TO DO
From the data that follows, copy every line with the string "agent".

EXERCISE MATERIALS
──────────

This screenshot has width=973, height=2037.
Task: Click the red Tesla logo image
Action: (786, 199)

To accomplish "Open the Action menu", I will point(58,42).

──────────

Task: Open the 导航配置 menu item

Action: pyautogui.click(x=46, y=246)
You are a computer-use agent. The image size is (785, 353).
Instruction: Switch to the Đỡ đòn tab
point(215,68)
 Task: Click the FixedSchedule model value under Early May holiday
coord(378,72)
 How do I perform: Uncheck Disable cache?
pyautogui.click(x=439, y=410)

──────────

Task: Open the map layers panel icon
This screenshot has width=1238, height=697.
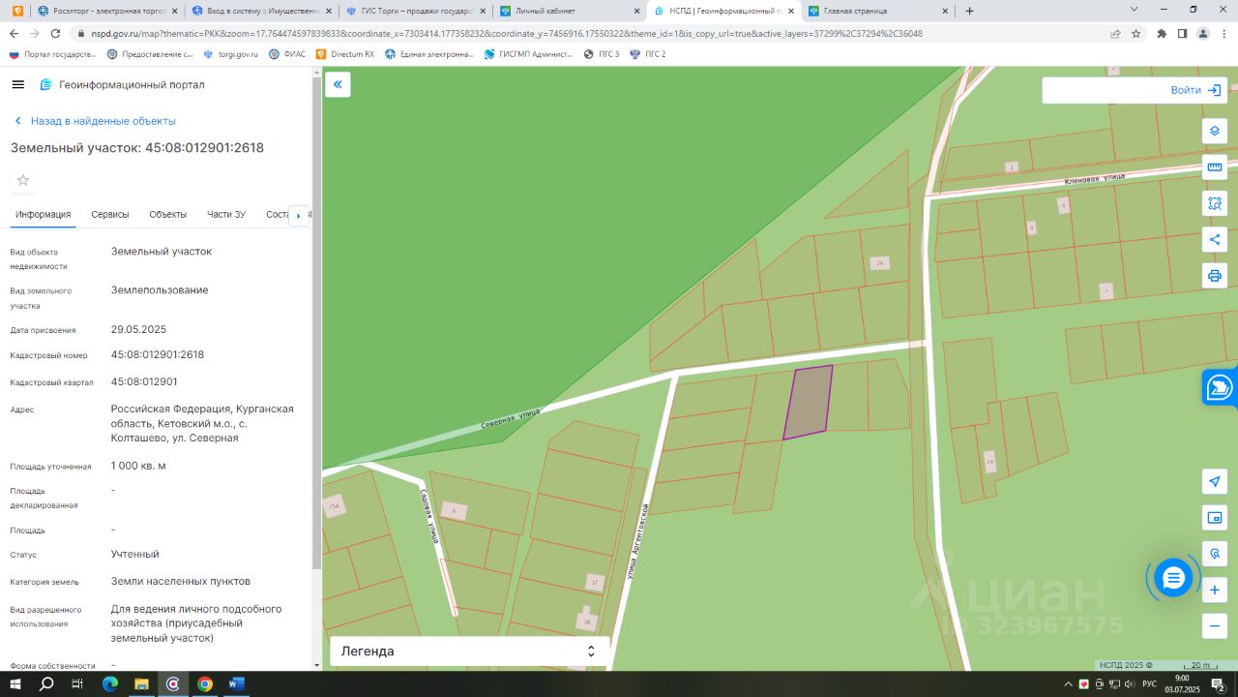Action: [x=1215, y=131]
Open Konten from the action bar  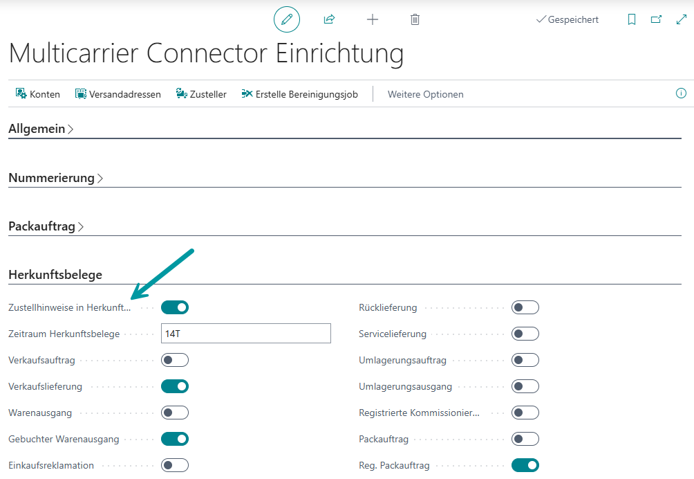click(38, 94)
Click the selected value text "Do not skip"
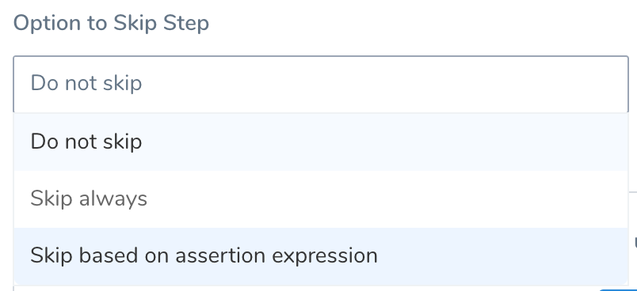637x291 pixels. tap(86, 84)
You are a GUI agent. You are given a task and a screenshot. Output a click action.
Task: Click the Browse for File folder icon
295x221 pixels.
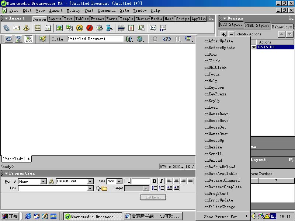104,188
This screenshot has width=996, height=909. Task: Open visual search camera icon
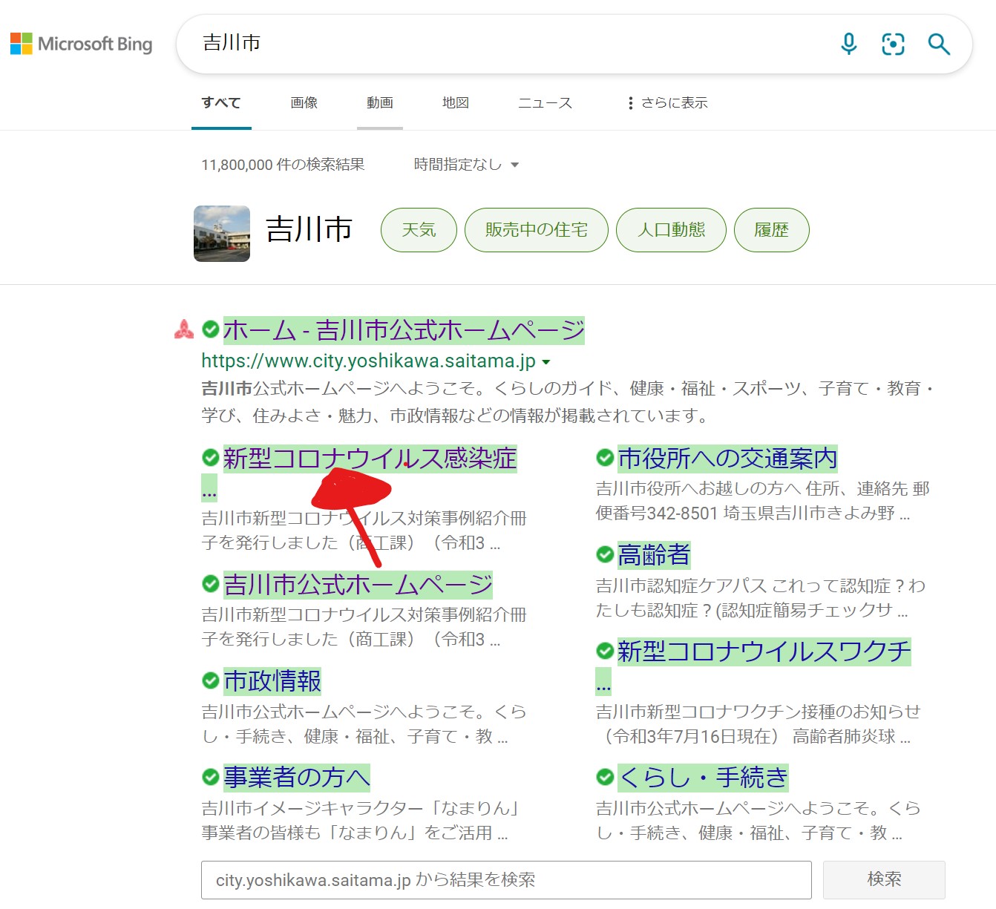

──────────

OUTPUT
You are a computer-use agent. The image size is (785, 353).
You are a GUI agent. You are given a task and a screenshot. Output a click action.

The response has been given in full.